BEGIN Information supplied

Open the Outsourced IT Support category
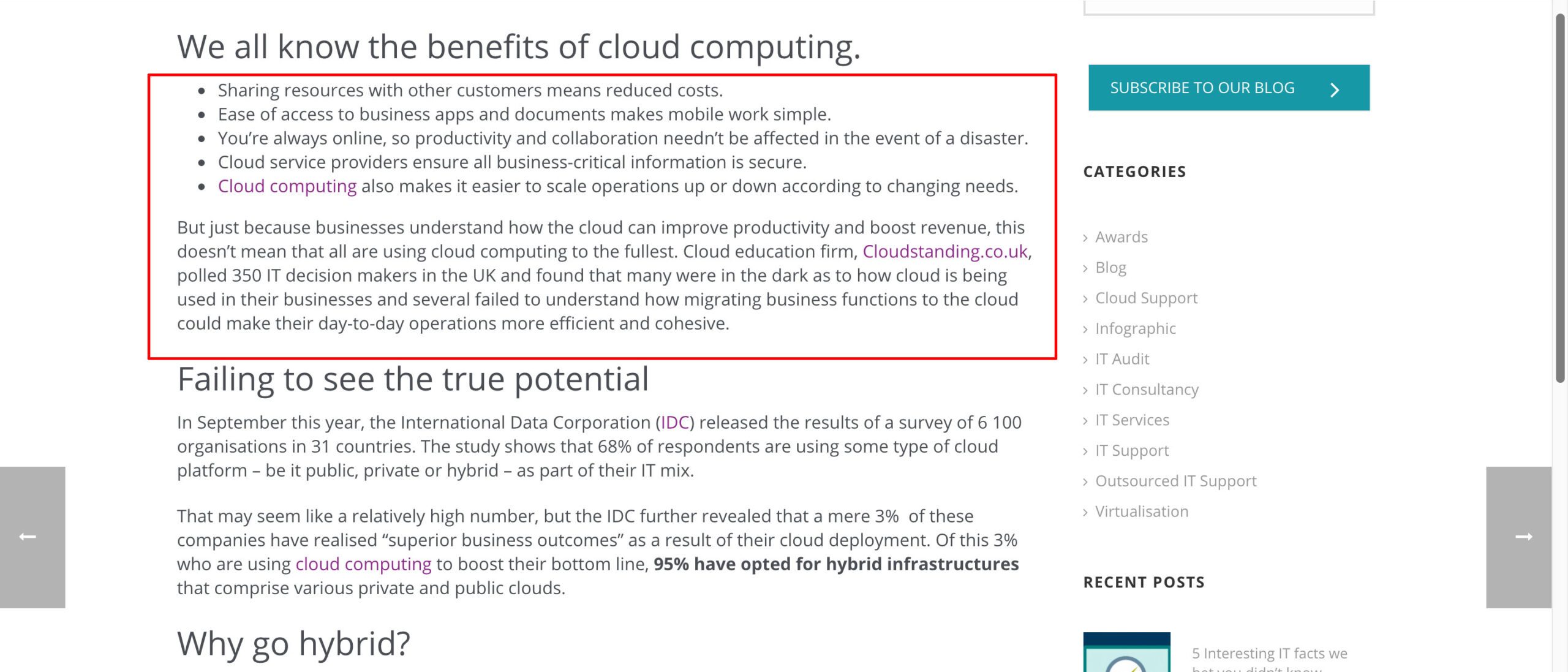 [1176, 480]
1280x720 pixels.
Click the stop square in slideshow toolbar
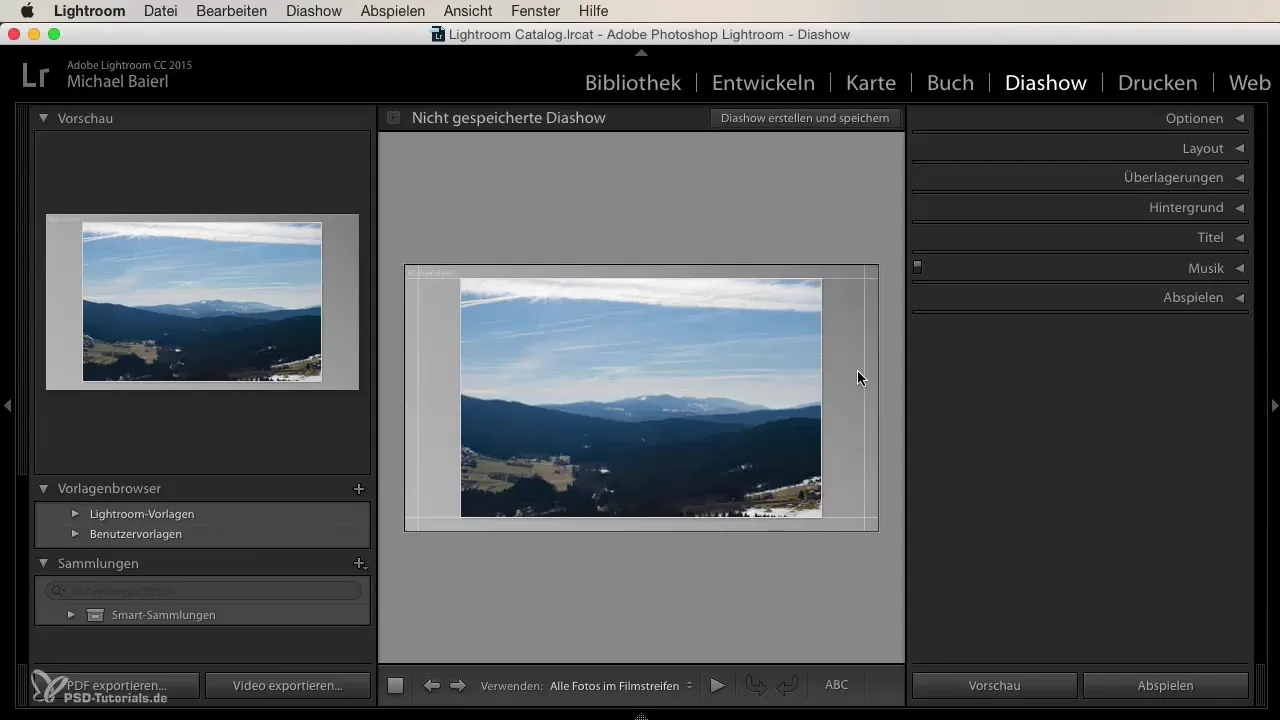click(x=395, y=686)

END Information supplied

§ **Task details**
Each record above must be retyped exactly, minus its pictures.

§ **Task solution**
Open the Outsourced IT Support category
 [1176, 480]
1280x720 pixels.
Click the stop square in slideshow toolbar
click(x=395, y=686)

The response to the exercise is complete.